Patients and methods: Patients with AIA (n = 13), patients with ASA-tolerant asthma (ATA) (n = 12) and healthy volunteers as controls (n = 13) were included to the study. ASA and PGE2 at three different concentrations were applied to the peripheral blood leucocytes of the study group, and Cys-LT levels following stimulants were assessed by enzyme immunoassay method.
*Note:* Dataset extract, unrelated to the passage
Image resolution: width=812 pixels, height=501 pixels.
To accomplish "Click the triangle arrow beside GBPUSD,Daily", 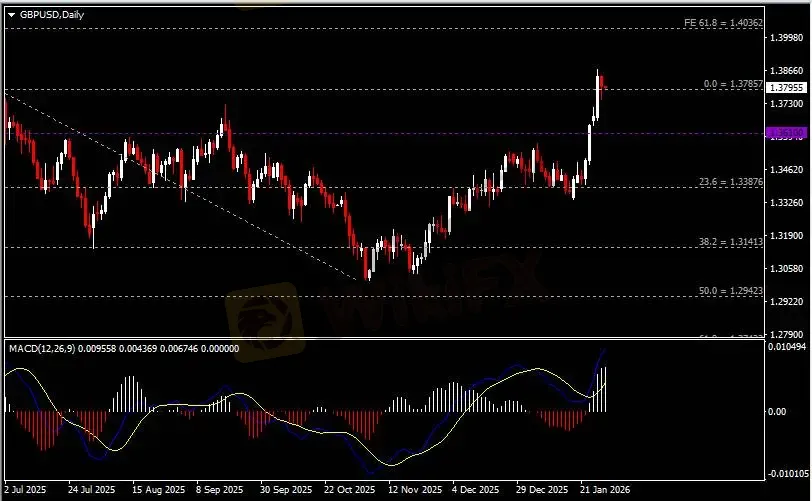I will point(11,14).
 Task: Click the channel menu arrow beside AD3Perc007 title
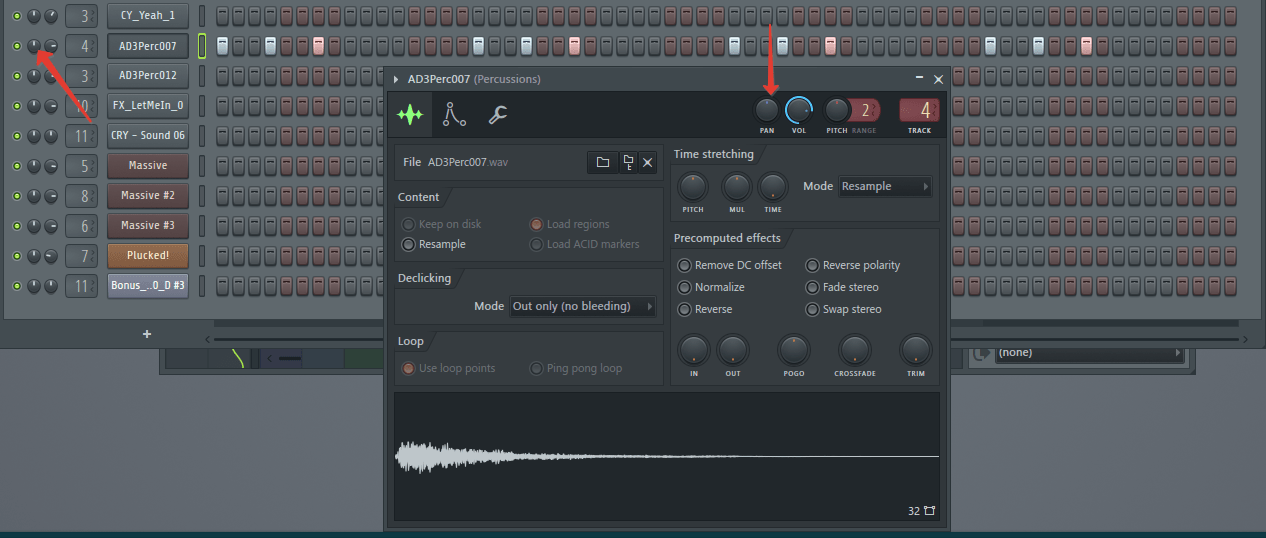(x=396, y=79)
Results: There was no difference in baseline Cys-LT levels between groups (AIA 353.4 +/- 55.5 pg/mL, ATA 354.7 +/- 40.3 pg/mL, and control group 368.5 +/- 30.2 pg/mL; P > 0.05). Though not present in other groups, the Cys-LT level of 453.6 +/- 70.0 pg/mL following ASA stimulation was higher than baseline in patients with AIA (P = 0.04). When PGE(2) was added to the ASA-stimulated samples of patients with AIA, Cys-LT levels were measured as 298.7 +/- 78.6 pg/mL, 279.8 +/- 79.9 pg/mL, and 243.4 +/- 51.3 pg/mL at PGE(2) 10(-7) m, 10(-6) m and 10(-5) m concentrations, respectively. These levels were lower than the ASA-stimulated Cys-LT values (P = 0.03, P = 0.01 and P = 0.01, respectively). The inhibitory effect of different PGE(2) concentrations on Cys-LT release was also present in patients with ATA and in controls.
Conclusion: The increase in Cys-LT levels following ASA stimulation seems to be unique to AIA, which was not present in patients with ATA and in healthy controls. The inhibitory effect of PGE(2) on stimulated Cys-LT levels is another important finding to elucidate the role of PGE(2) in the pathogenesis of AIA.